Justement certains économistes doutent de l’efficacité de l’augmentation des salaires qui a pour pendant direct la valse des étiquettes, entraînant ainsi l’inflation ; qu’est-ce que vous en pensez ?

• Je précise que je ne suis pas un économiste, pour autant je n’ignore pas totalement les analyses économiques. Aujourd’hui l’économie libérale recommande que les gens aient un pouvoir d’achat pour que cette même économie tourne. Si vous produisez et que les gens n’arrivent pas à acheter, il se produit le phénomène qu’on appelle la mévente. Il est donc recommandé dans une économie libérale que le pouvoir d’achat des travailleurs soit au niveau du coût réel de la vie. Les économistes eux-mêmes le savent, nos produits ne sont pas compétitifs sur le marché extérieur, et si le marché intérieur n’arrive pas à les absorber on ne peut pas tenir. Au niveau de la Confédération syndicale, nous avons une juste lecture des choses, nous parlons d’augmentation du pouvoir d’achat des populations qui se fait de deux manières : ou on baisse le prix des produits, ce qui va permettre aux populations de satisfaire leurs besoins élémentaires avec leur maigre salaire, ou alors on augmente les salaires en fonction du coût de la vie. Mais justement si on augmente les salaires en fonction du coût actuel de la vie sans prendre des mesures pour maintenir les prix actuels, mais laisse libre court à la spéculation, on aboutit à l’inflation. C’est pourquoi nous avons toujours posé le problème de la fixation et du contrôle des prix.

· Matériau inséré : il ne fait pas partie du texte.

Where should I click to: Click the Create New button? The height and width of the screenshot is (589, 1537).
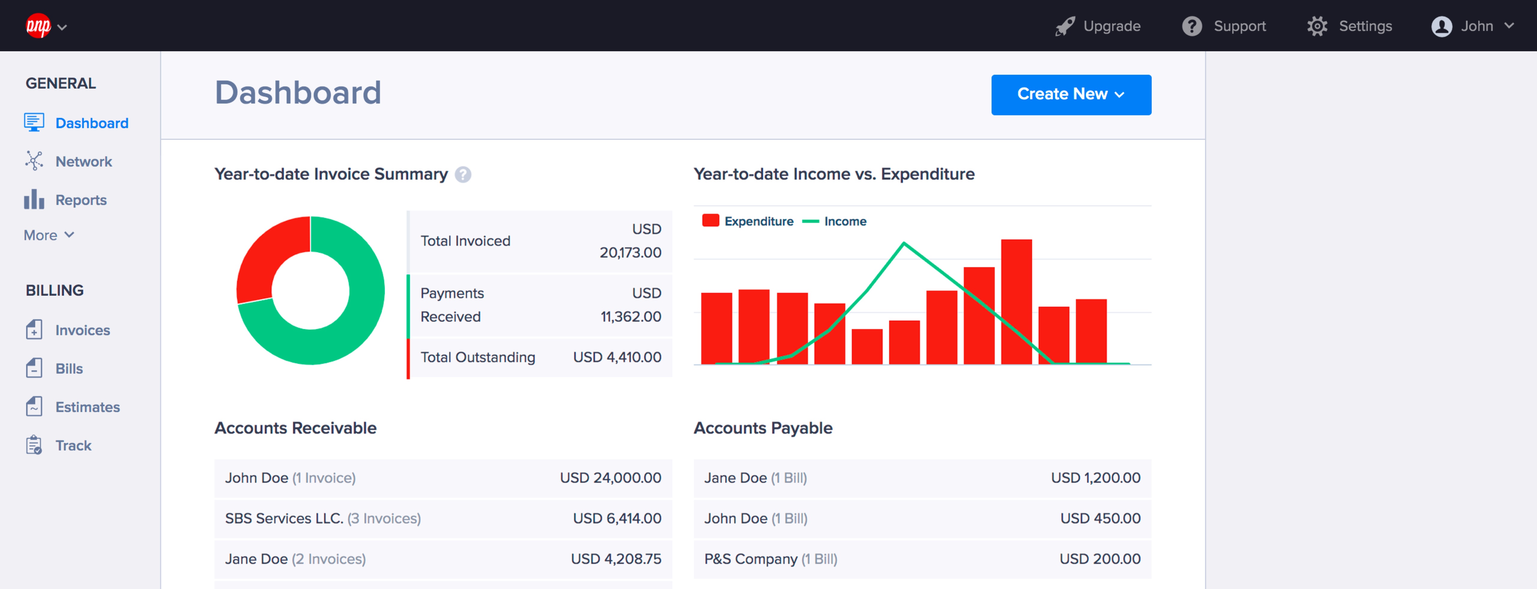(x=1070, y=94)
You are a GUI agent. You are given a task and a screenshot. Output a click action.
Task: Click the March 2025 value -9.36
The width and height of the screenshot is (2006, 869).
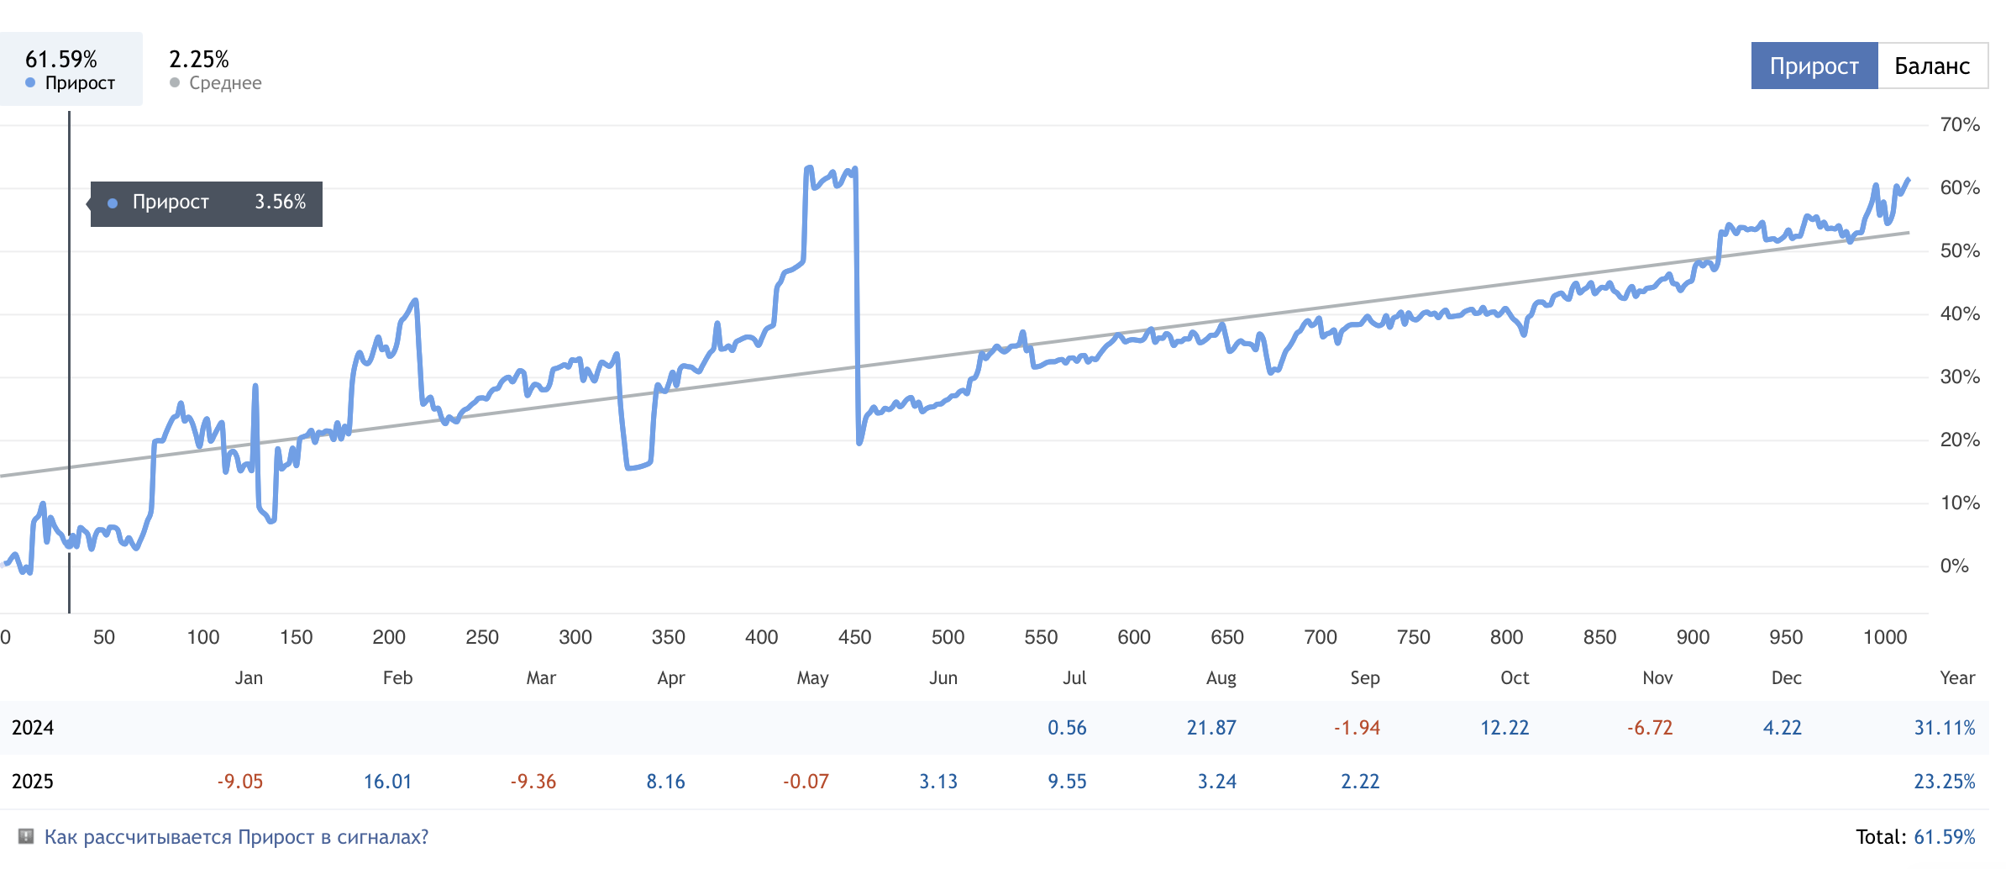point(533,782)
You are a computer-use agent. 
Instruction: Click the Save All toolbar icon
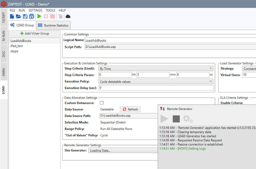[x=31, y=17]
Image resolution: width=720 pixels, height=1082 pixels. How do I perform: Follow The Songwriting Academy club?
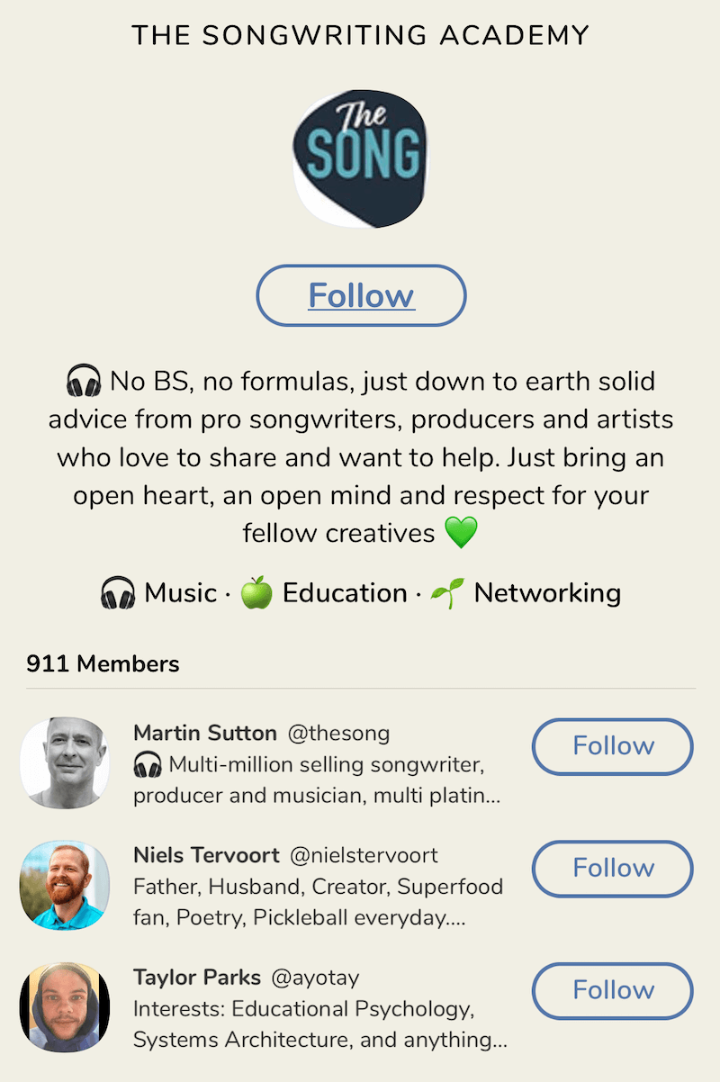(x=361, y=295)
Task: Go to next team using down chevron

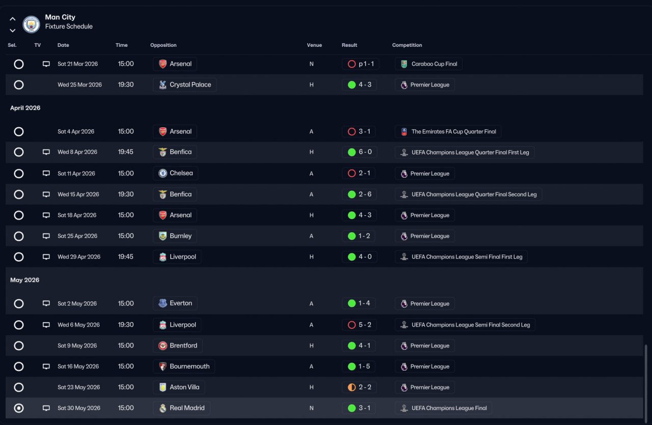Action: [13, 31]
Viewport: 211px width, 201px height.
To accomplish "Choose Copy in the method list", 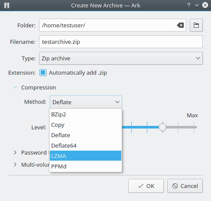I will point(85,125).
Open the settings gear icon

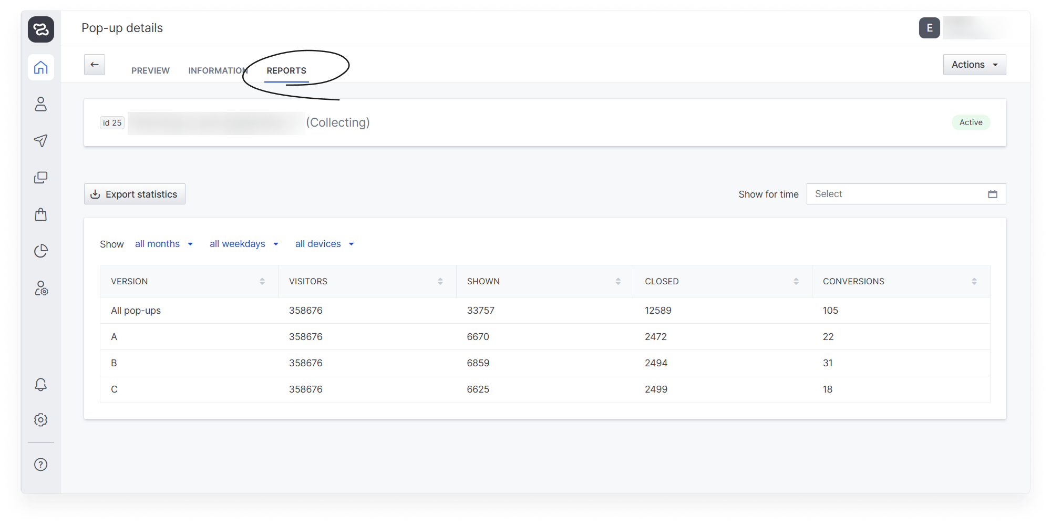pos(41,420)
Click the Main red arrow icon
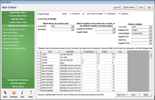 [5, 92]
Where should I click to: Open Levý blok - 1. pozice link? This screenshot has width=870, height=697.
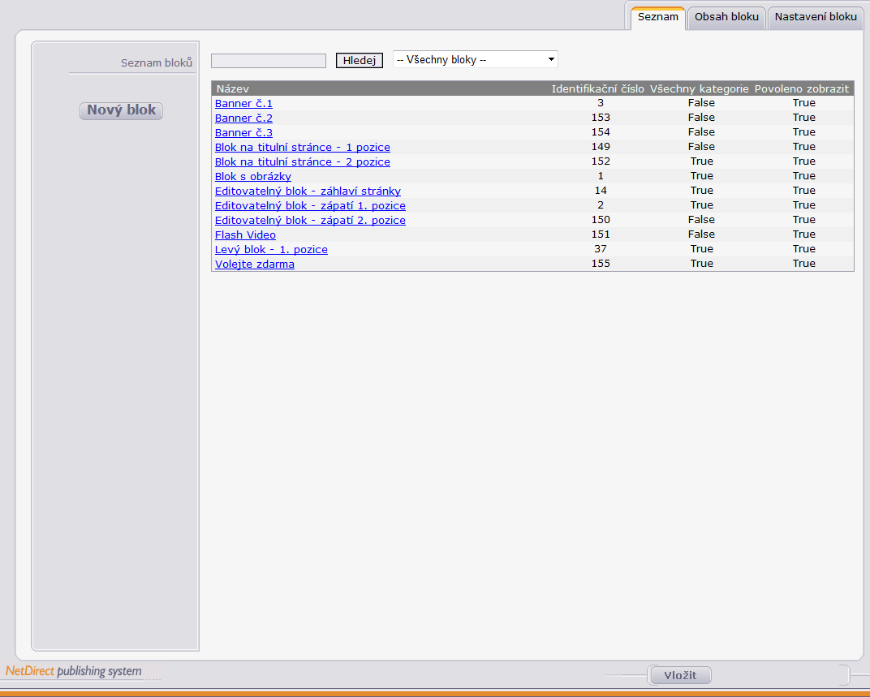pos(271,249)
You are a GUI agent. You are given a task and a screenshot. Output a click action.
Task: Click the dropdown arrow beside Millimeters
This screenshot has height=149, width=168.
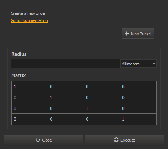(x=154, y=64)
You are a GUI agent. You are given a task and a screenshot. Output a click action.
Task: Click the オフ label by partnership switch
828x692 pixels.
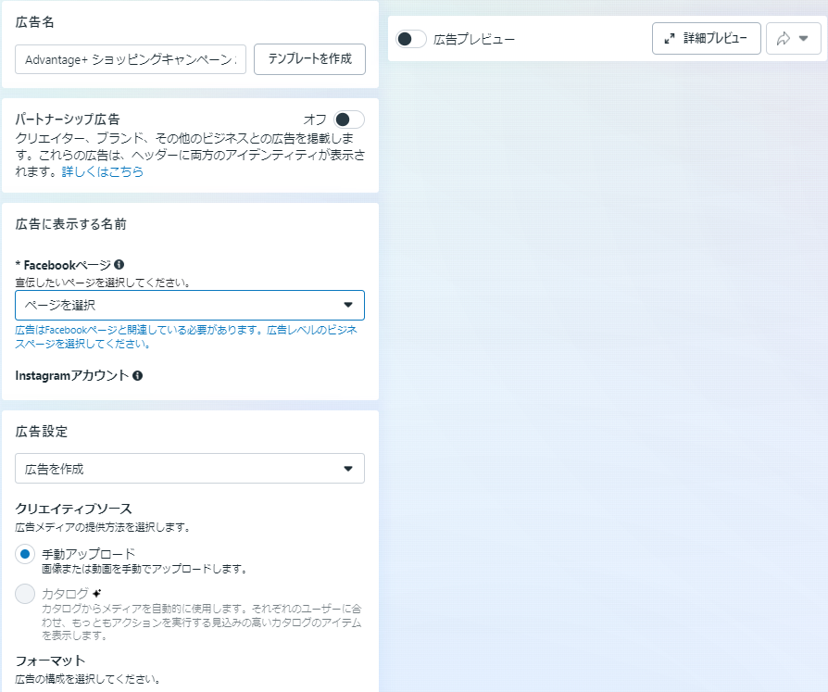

Est-ce que vous avez les moyens d’amener l’Etat à prendre en compte vos recommandations ?

• Notre première attitude consiste à vulgariser l’étude comme nous sommes en train de le faire à travers cet entretien, ensuite nous avons des revendications fortes sur le relèvement du pouvoir d’achat, et dans le dialogue avec le gouvernement nous avons des arguments supplémentaires. Mais si le dialogue ne marche pas, nous n’auront pas d’autres choix que d’utiliser les moyens de pression. D’ailleurs le gouvernement a toujours trouvé que nos arguments sont pertinents, mais il dit que le pays manque de moyens pendant que nous voyons que la conduite des gouvernants nous démontre le contraire.